* _Tasks for this exercise_
**a)** In the collection of short jokes below, list every speaker labeled by name or role before a colon, other than the narrator ("me").
**b)** Do these statements agree with the collection of short jokes below? (i) The device that was supposed to scare off the neighbor's cat cost $50. (ii) In the submarine joke, the captain says three hours of oxygen are left. (iii) Four turtles are stuck on their backs. Answer yes or no for each, and quote the words that decide it.
**c)** Add more entries to the end of the collection of short jokes below, continuing after its last line.

* _Given passage_
I’m proud to say my dog was a rescue.
He was behind this terrible fence.
In my neighbor’s yard.
{4 turtles are stuck on their backs.}
Cop: What’s going on here?
Me: Snow angel contest for free pizza.
Cop: …Who’s winning?
Me: Shredder.
Lake Superior really needs to lose the attitude.
One plain pizza plz
“Ok, one cheese pizza”
No cheese
“Um ok, sauce only”
No sauce
“But that’s just crust”
*excited quacking from trenchcoat*
Paid $50 for a device that has a motion detector that emits a sound to scare off neighbor’s cat….she’s out there rubbing up against it now
TAPE RECORDER: Your mission, should you choose to accept it
ME: *in my jammies* Mm, no.
toddler: crying (why am i up)
me: i have no idea you should be napping
toddler: (who woke me up)
me: literally nothing & no one
toddler: (why do i have to stay awake)
me: you don’t please do not
toddler: (i am stressed)
me: you could not have fewer commitments or responsibilities
[broken down submarine]
captain: we only have two hours of oxygen left
me: [holding 43 balloon animals] one hour
wife: Did you work late?
[flashback to me missing my exit because the car in front of me had Shrek on and I wanted to see the ending]
me:Yep
Zumba instructor: I’m thinking of teaching yoga too.
Me, the current yoga instructor: Namaste in your lane, Chandie.

* _Dataset records_
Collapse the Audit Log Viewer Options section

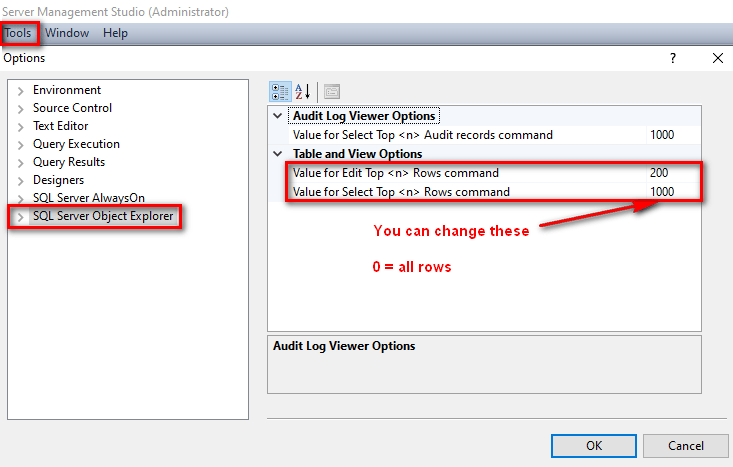point(278,115)
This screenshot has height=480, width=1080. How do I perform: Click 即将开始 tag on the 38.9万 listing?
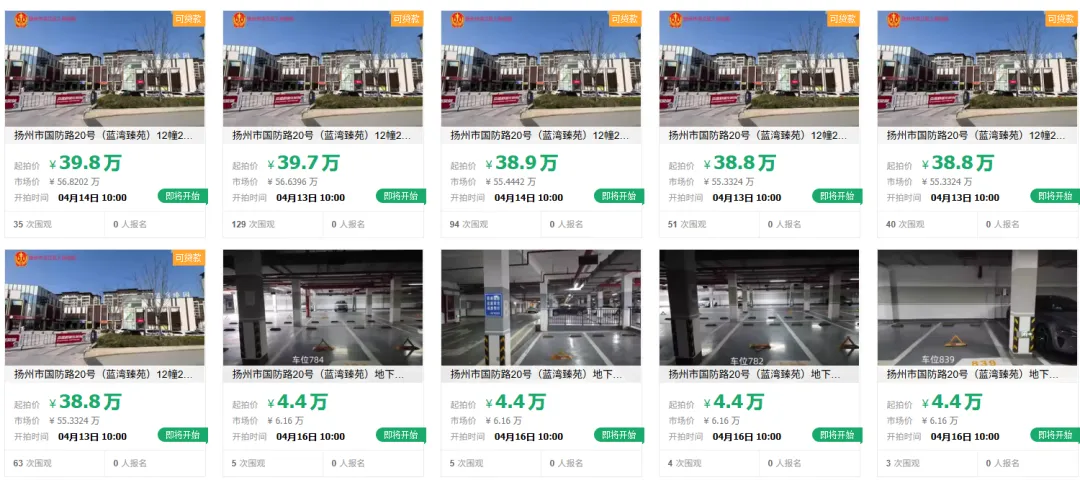click(619, 196)
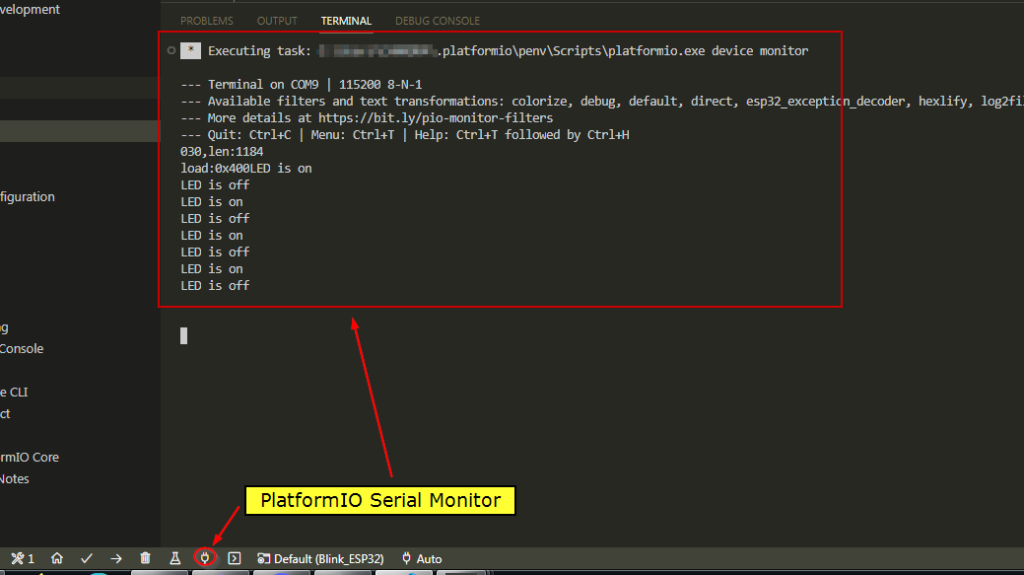This screenshot has width=1024, height=575.
Task: Click the Build checkmark icon
Action: pos(87,558)
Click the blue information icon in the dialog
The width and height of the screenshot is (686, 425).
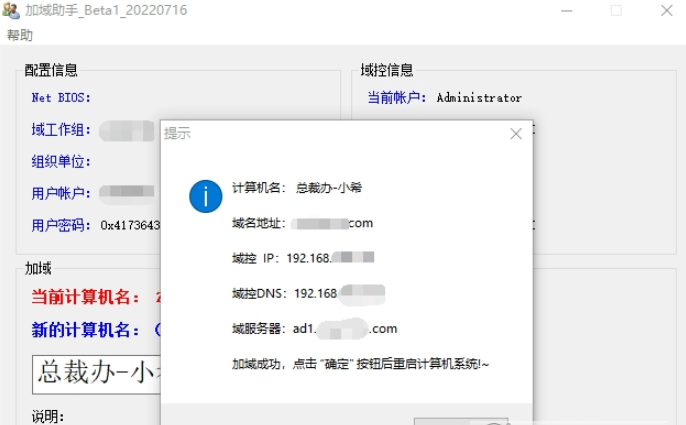tap(205, 197)
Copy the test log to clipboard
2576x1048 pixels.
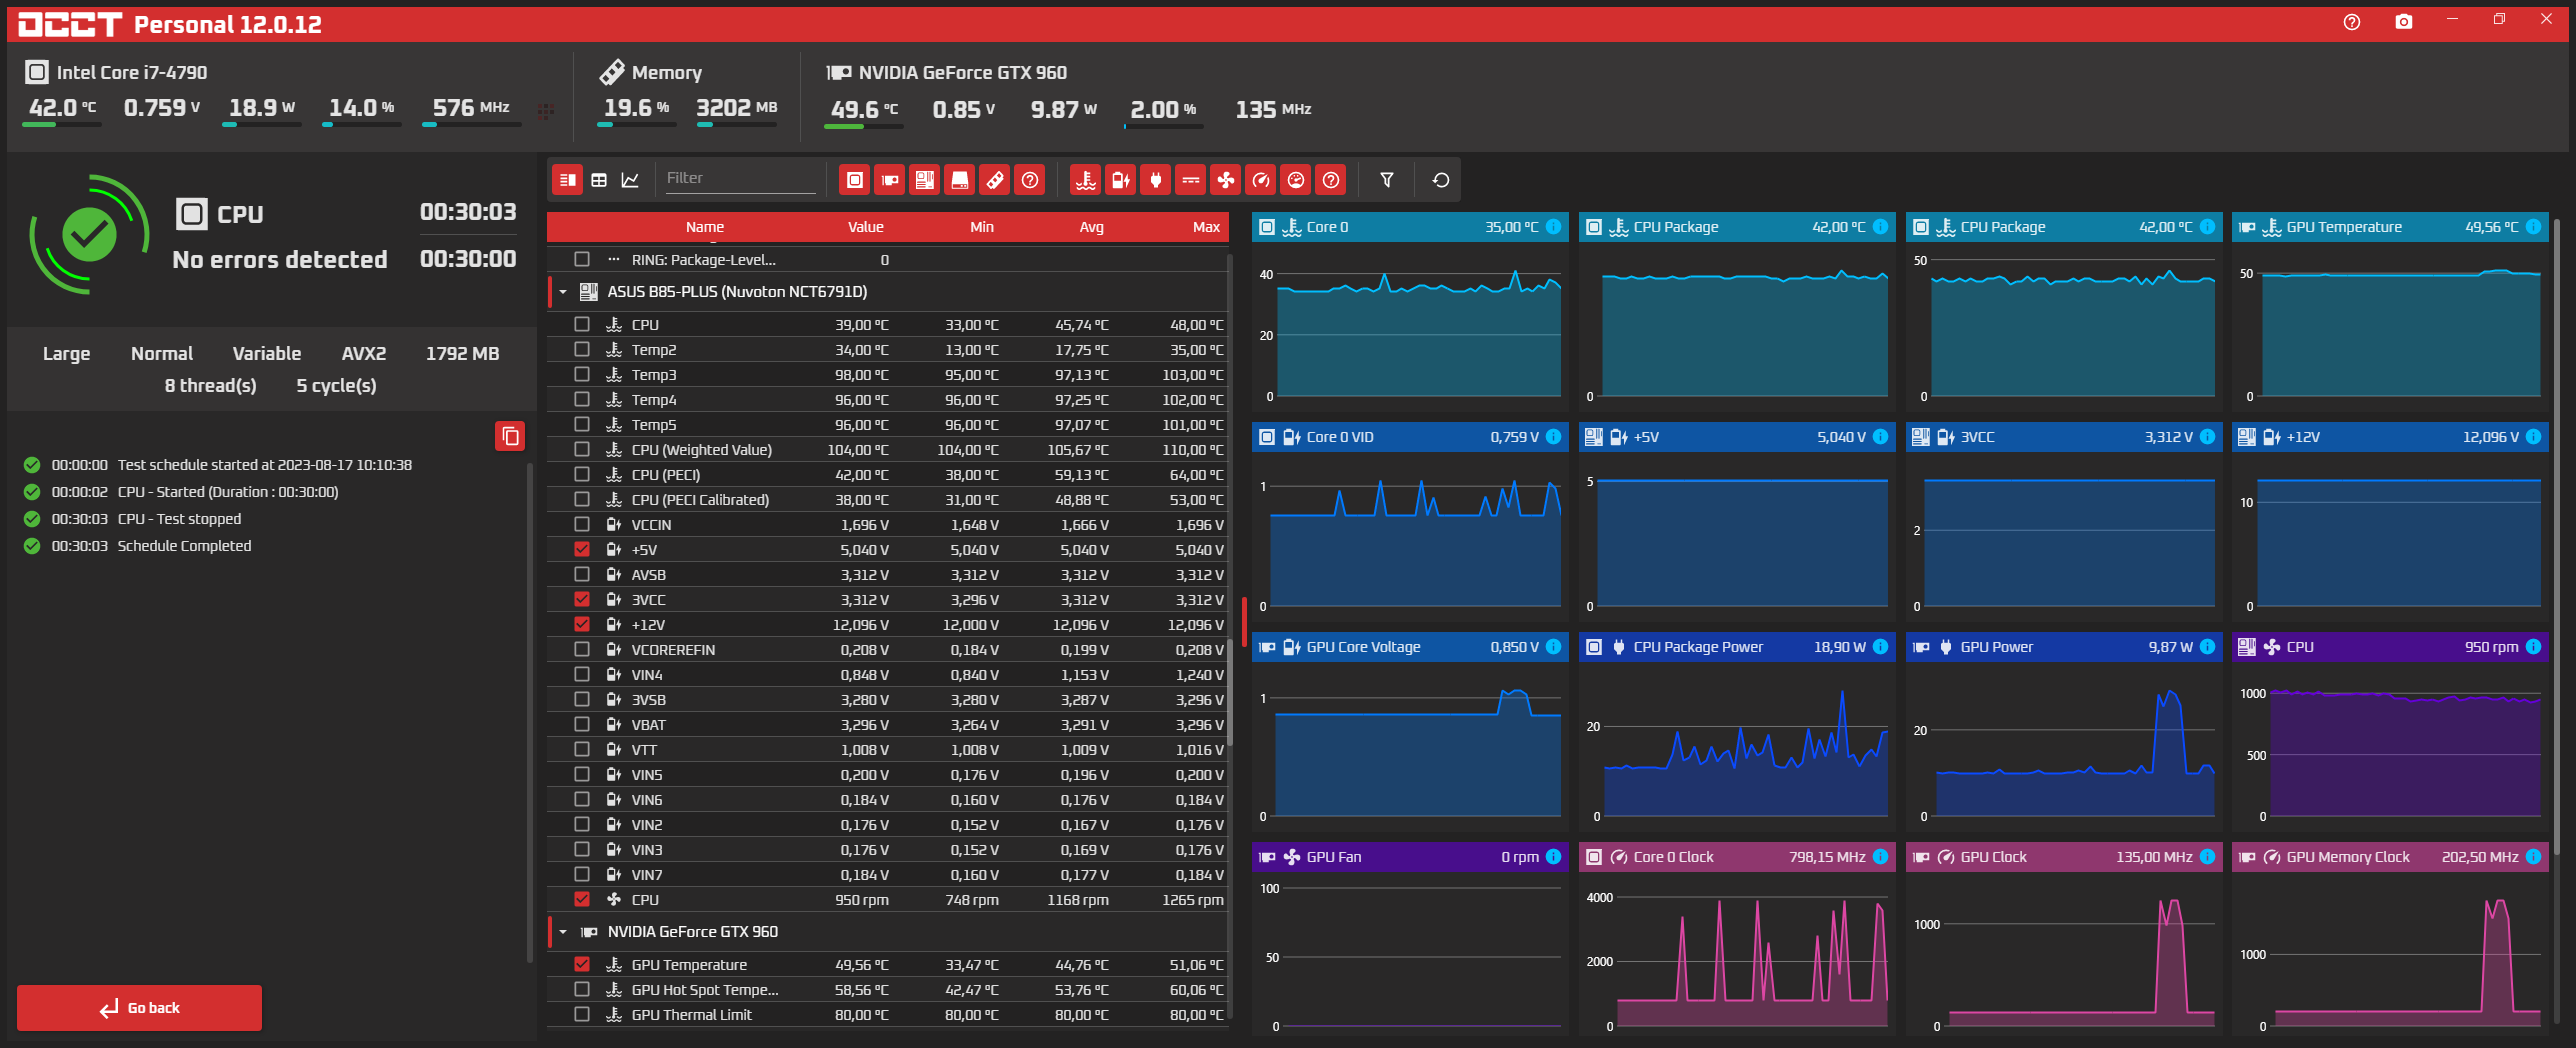pos(510,436)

* _Written answers_
**a)**
Cop
TAPE RECORDER
toddler
captain
wife
Zumba instructor

**b)**
(i) Yes: "Paid $50 for a device that has a motion detector that emits a sound to scare off neighbor’s cat"
(ii) No: "we only have two hours of oxygen left"
(iii) Yes: "{4 turtles are stuck on their backs.}"

**c)**
I asked my 5yo to play a game where we see who can be quiet the longest. After a couple of seconds he whispered “this is boring” and I guess the game is over.
I don’t know who’s worse, the people who sign their cats’ names on Christmas cards, or the cats who refuse to sign.
“hey what’s that sqiggly thing on the ground?”
“i don’t know, it looks kinda like a w or m”— how the worm got its name
Me: Hey, do you want to –
My 13 Year Old: No.
Boy in the pub was telling me his job is a penguin erector so every time a plane flys over Edinburgh zoo the penguins can’t take their eyes off it and end up falling over n he just goes round picking them back up, 38 penguins 2000 flights a day
me: you ever get half way thru a sentence and completely forget what you were taking about lol
bank teller: something about a gun
You know you’re ordering too much takeout food when the delivery guy replies ” it’s me” when you ask who’s at the door.
Therapist: Why did you bring a lawyer to a therapy session?
My lawyer: You don’t have to answer that
I just heated up a delicious chocolate brownie and put some ice cream on top of it & sat on the couch to enjoy it.
Seconds later, Catherine asked Samuel if he’d like a bite on MY brownie.
I faked a smile and gave him a bite.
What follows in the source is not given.